**FOR IMMEDIATE RELEASE** | **FBI CYBER DIVISION - PUBLIC SERVICE ANNOUNCEMENT**
**WASHINGTON, D.C. (October 26, 2023)** – The Federal Bureau of Investigation (FBI) has issued an urgent cybersecurity alert regarding a sophisticated phishing campaign specifically targeting users of Microsoft Outlook and OneDrive. The FBI Cyber Division has observed a significant escalation in threat actor activity, actively exploiting trusted authentication protocols to compromise enterprise and personal accounts.
**What is the nature of the threat?**
The FBI confirms that malicious actors are deploying adversary-in-the-middle (AiTM) phishing kits. These kits intercept session cookies and bypass multi-factor authentication (MFA). A user is lured to a legitimate-looking login page; upon entering credentials and an MFA code, the attacker steals the authentication token, gaining persistent access to the victim’s Outlook email and OneDrive files without needing a password.

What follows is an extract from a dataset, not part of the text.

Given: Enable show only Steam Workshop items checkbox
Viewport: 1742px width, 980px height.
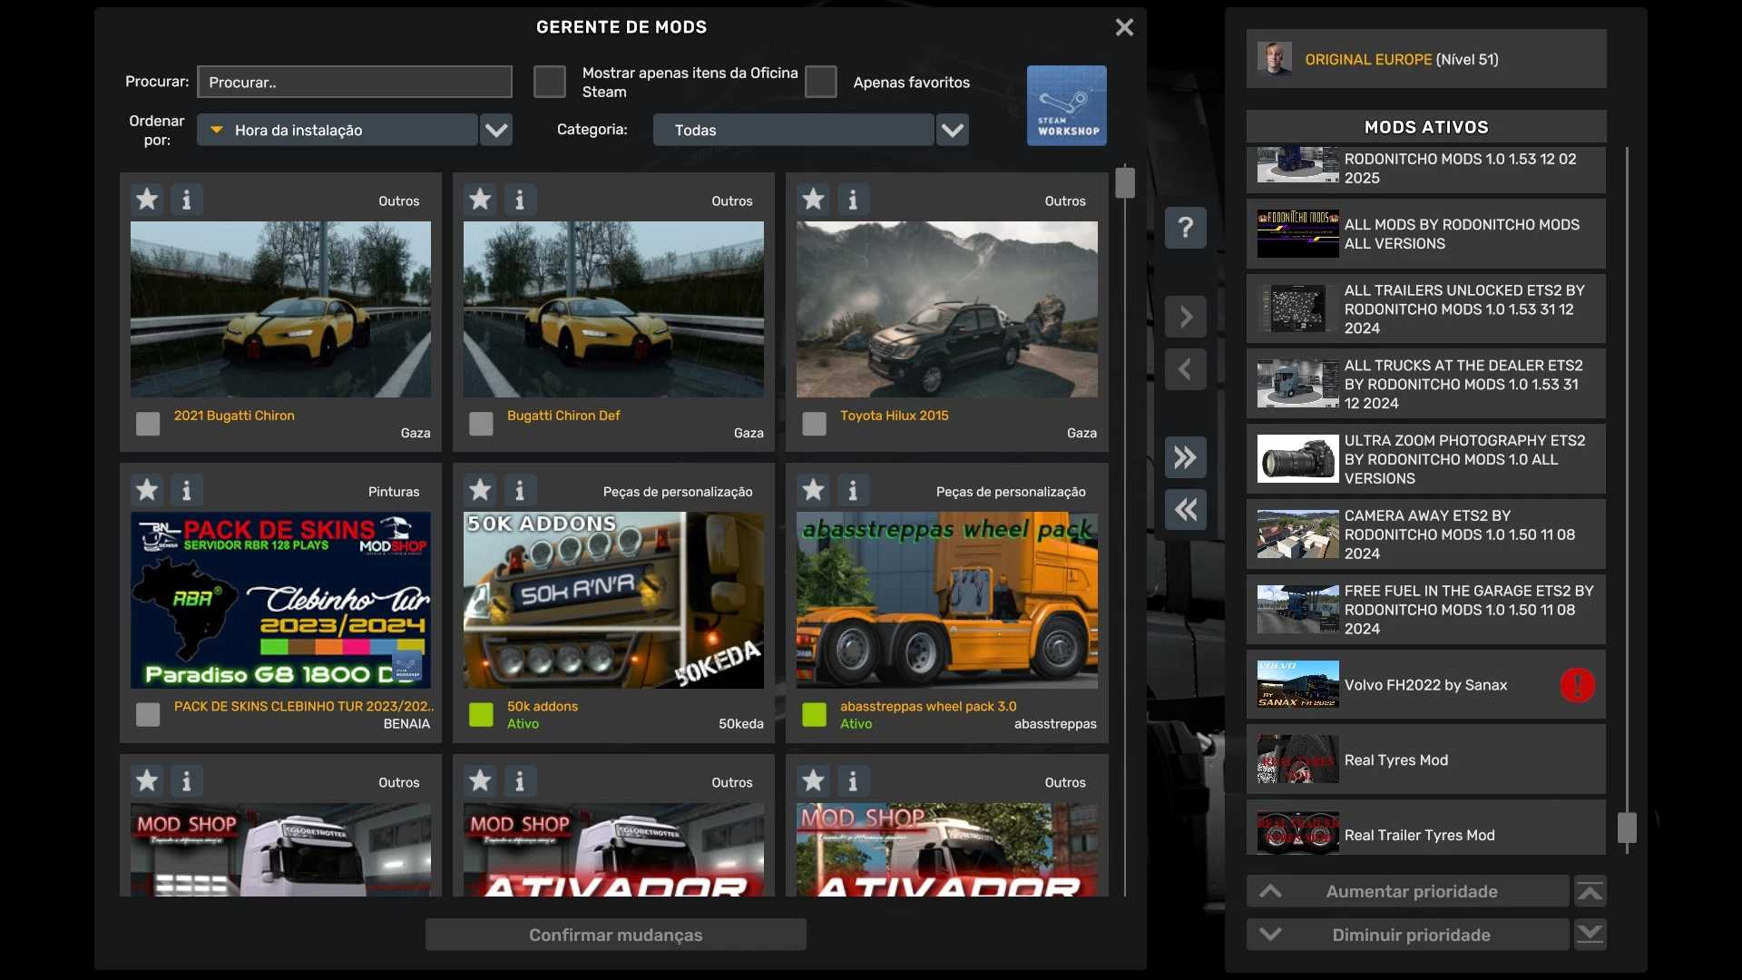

**Who is being targeted?**
The primary targets include, but are not limited to, employees of critical infrastructure sectors, government contractors, financial institutions, and healthcare organizations. However, private individual users of Microsoft 365 are also at elevated risk.
**Where is the attack originating?**
The attack vector is predominantly email-based. Victims receive a notification from a compromised account—often a known contact—regarding a shared OneDrive file or a critical calendar appointment. The email contains a link that reroutes the user through a malicious proxy server.
**When did this activity peak?**
The FBI reports a sharp increase in these attacks over the past 72 hours, with successful intrusions resulting in data exfiltration and subsequent ransomware deployment.
**Why is this alert critical?**
Traditional security training often emphasizes not sharing passwords. This attack makes that training obsolete. The threat actor does not need the password; they need the session cookie. This renders standard MFA ineffective. Once access is obtained, adversaries establish email forwarding rules to hide communications and harvest sensitive documents from OneDrive.